Dataset entries:

══════════

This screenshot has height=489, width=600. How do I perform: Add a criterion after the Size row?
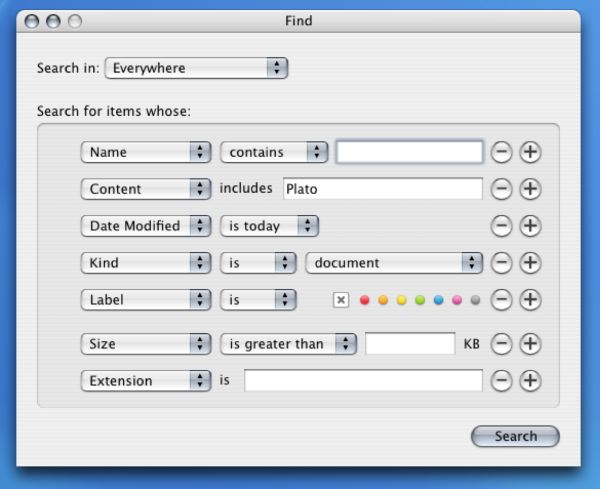[x=531, y=344]
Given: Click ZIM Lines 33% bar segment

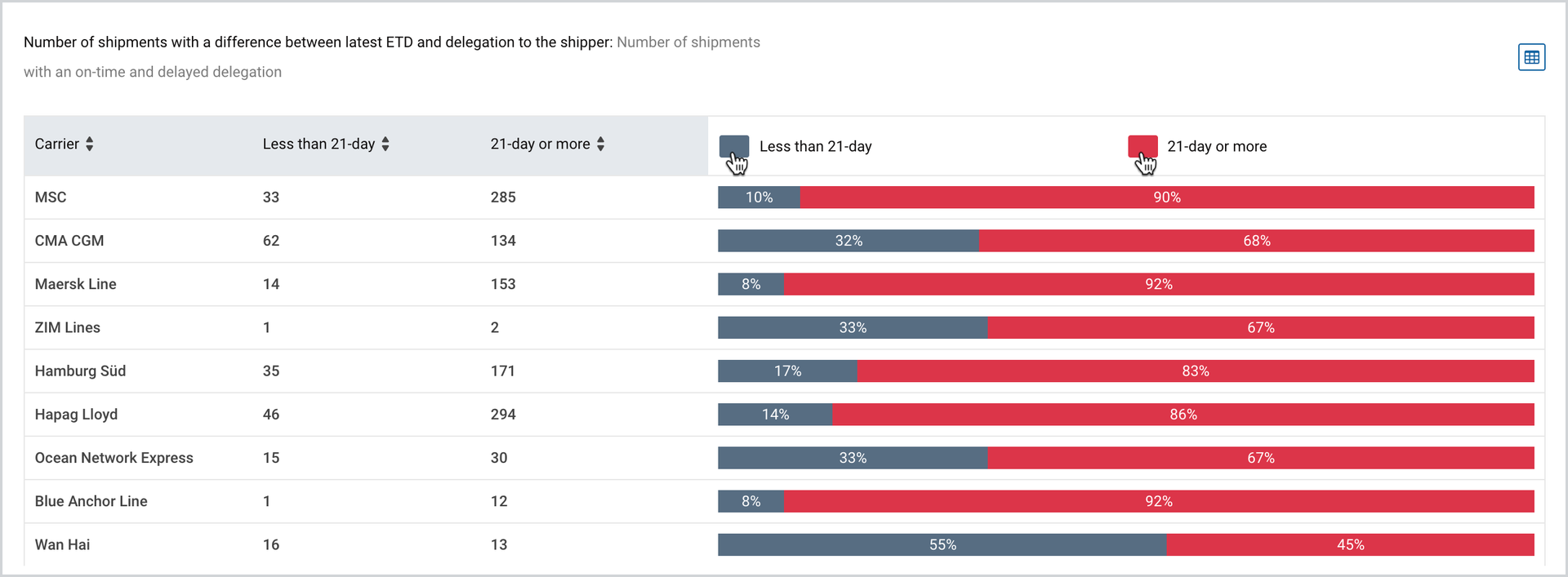Looking at the screenshot, I should 853,328.
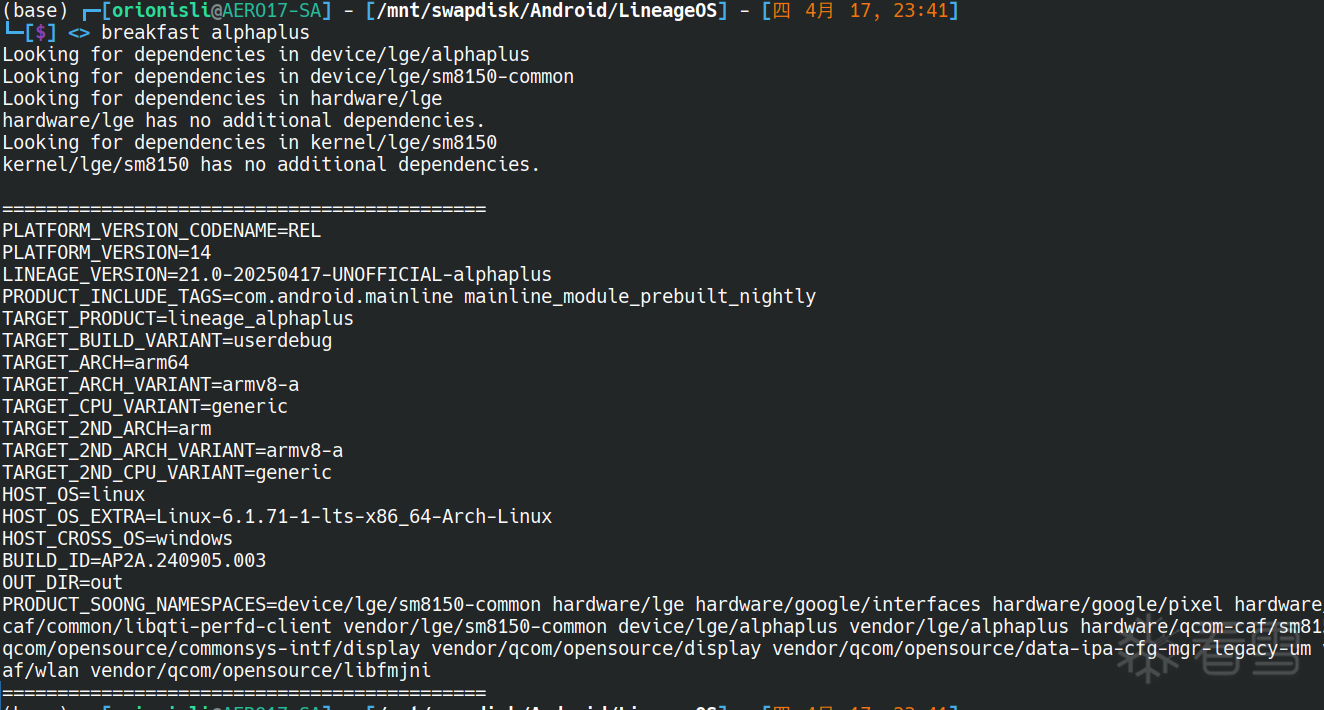The width and height of the screenshot is (1324, 710).
Task: Click the PLATFORM_VERSION=14 line
Action: pos(106,253)
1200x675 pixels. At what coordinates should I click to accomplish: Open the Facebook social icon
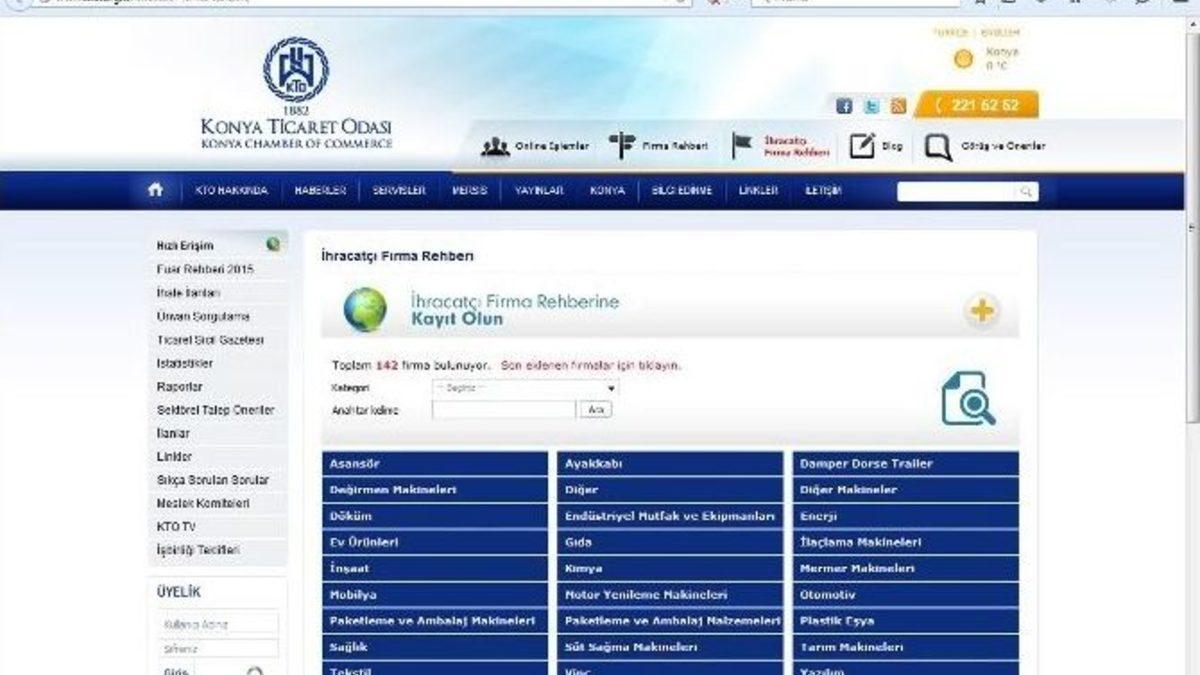tap(844, 106)
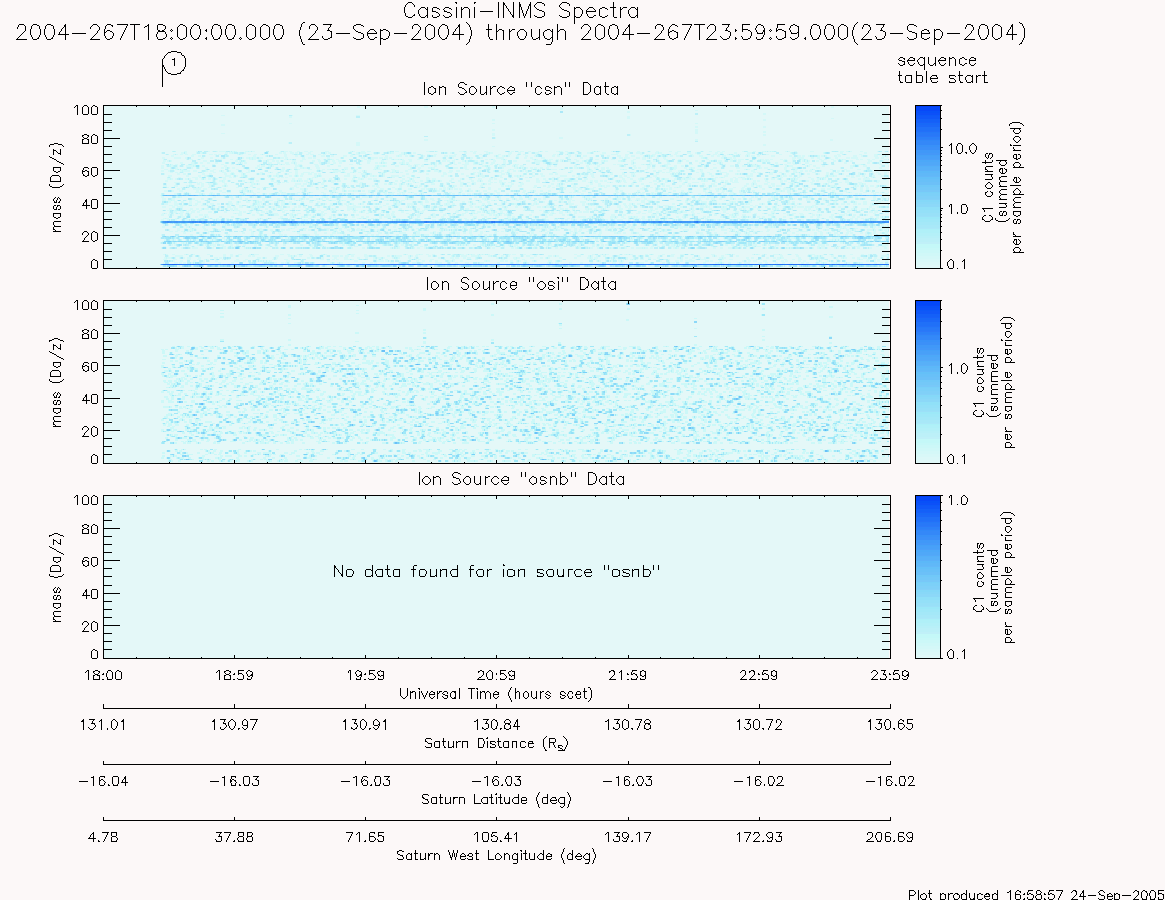Click the circled 1 sequence marker
This screenshot has height=900, width=1165.
pyautogui.click(x=174, y=63)
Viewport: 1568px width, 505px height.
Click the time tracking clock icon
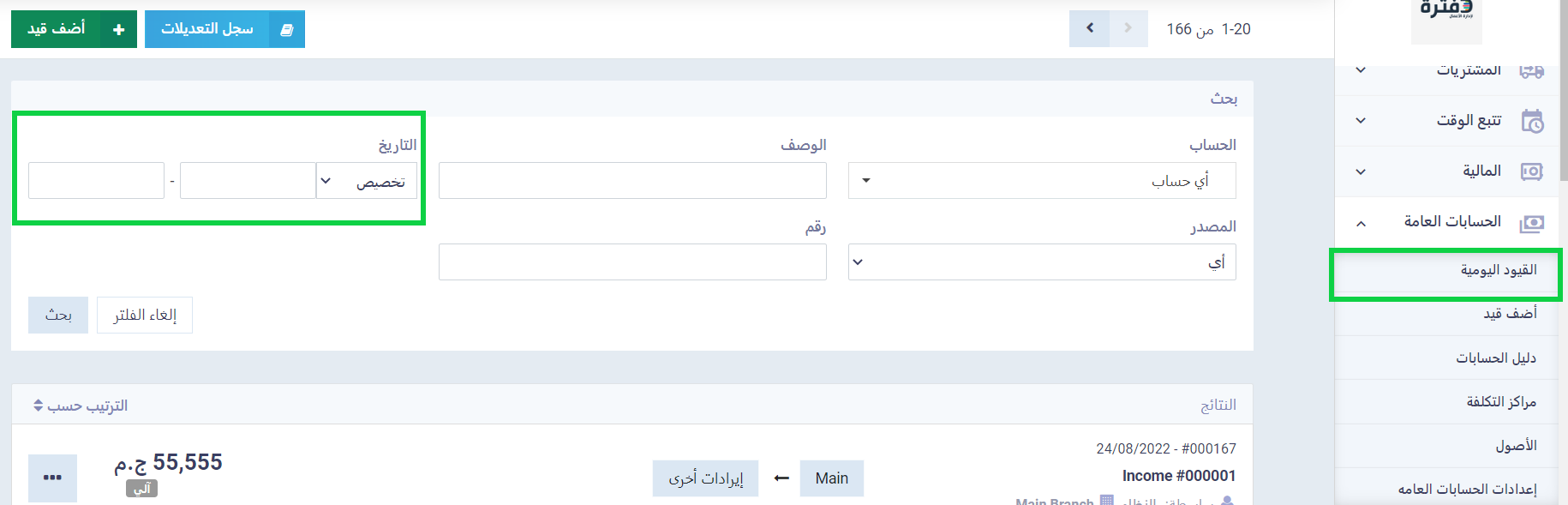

══════════

* **Your task**
The result should be an exact copy of every entry above, with no pictures included.

* **Written response**
This screenshot has height=489, width=600. How do I perform: Add a criterion after the Size row?
[x=531, y=344]
Given: Click ZIM Lines 33% bar segment

Looking at the screenshot, I should 853,328.
The width and height of the screenshot is (1324, 710).
Task: Click the PLATFORM_VERSION=14 line
Action: pos(106,253)
1200x675 pixels. At what coordinates should I click to accomplish: Open the Facebook social icon
tap(844, 106)
Click the circled 1 sequence marker
This screenshot has height=900, width=1165.
pyautogui.click(x=174, y=63)
Viewport: 1568px width, 505px height.
Click the time tracking clock icon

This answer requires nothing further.